▶ [Tekst om te lezen]
····················

Het geweten in Joods perspectief
Geschreven door Dayan mr. drs. R. Evers
De meeste mensen ervaren het geweten als een innerlijke stem. Deze innerlijke stem beoordeelt alles wat wij doen en vormt een richtsnoer voor ons handelen. Maar wat is de oorsprong van die innerlijke stem? Lang geleden werd aangenomen dat deze innerlijke stem aangeboren is. Maar een andere opvatting is ook mogelijk. Goed voorbeeld, overtuiging, controle en straf zijn externe invloeden die ons motiveren goed gedrag te genereren. Het geweten is de stem van het goede in de menselijke geest, dat door een leerproces wordt geïnternaliseerd. De meest simpele volksvoorstellingen beelden het geweten af als een engeltje dat op onze schouder zit en ons af en toe in het oor fluistert.

····················

Hoe beelden de meest simpele volksvoorstellingen volgens de tekst over het geweten het geweten af? Antwoord alsjeblieft in één zin.

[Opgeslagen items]
····················

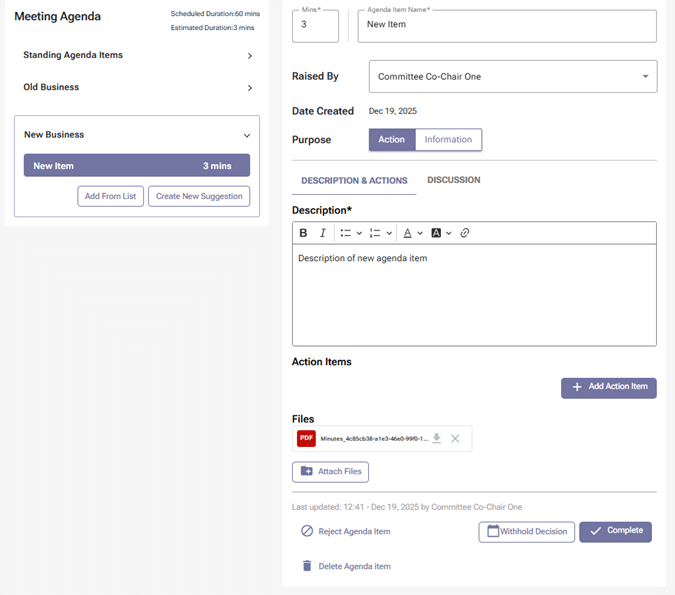
Task: Set Purpose to Information
Action: click(x=448, y=140)
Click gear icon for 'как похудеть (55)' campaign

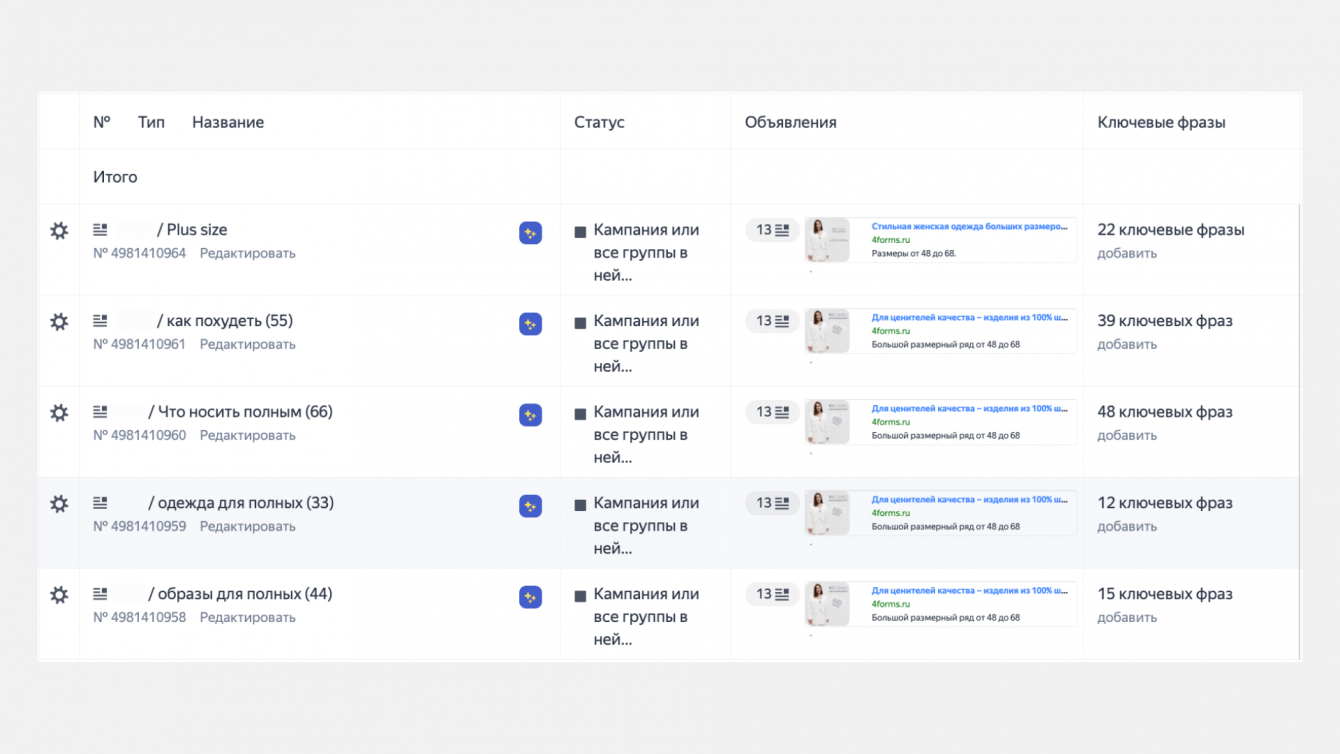coord(59,322)
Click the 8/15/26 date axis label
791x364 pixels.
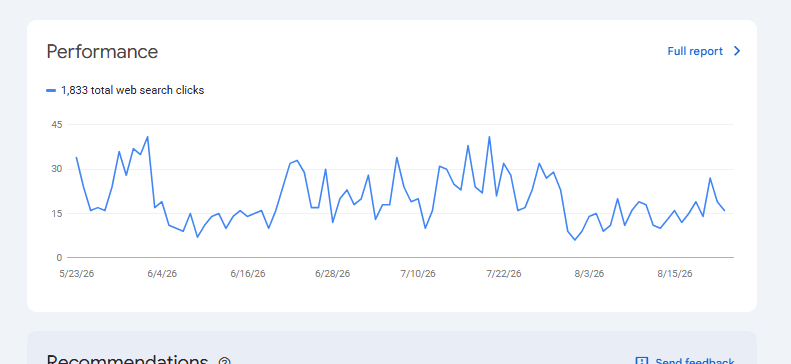[x=674, y=274]
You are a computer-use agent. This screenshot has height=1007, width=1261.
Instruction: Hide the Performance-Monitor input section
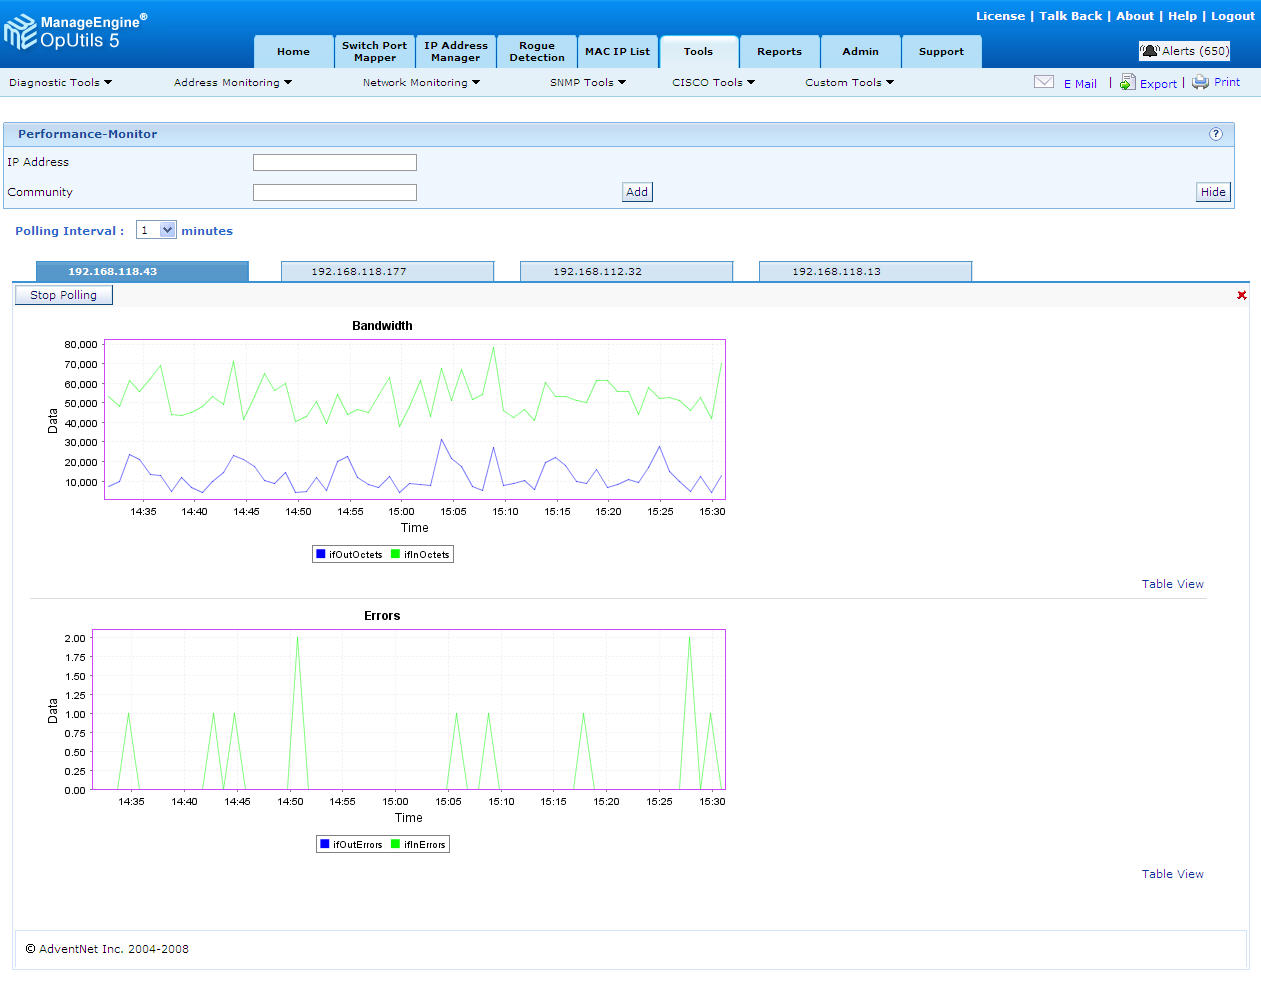pos(1212,191)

····················

▶ [Oplossing] Als een engeltje dat op onze schouder zit en ons af en toe in het oor fluistert.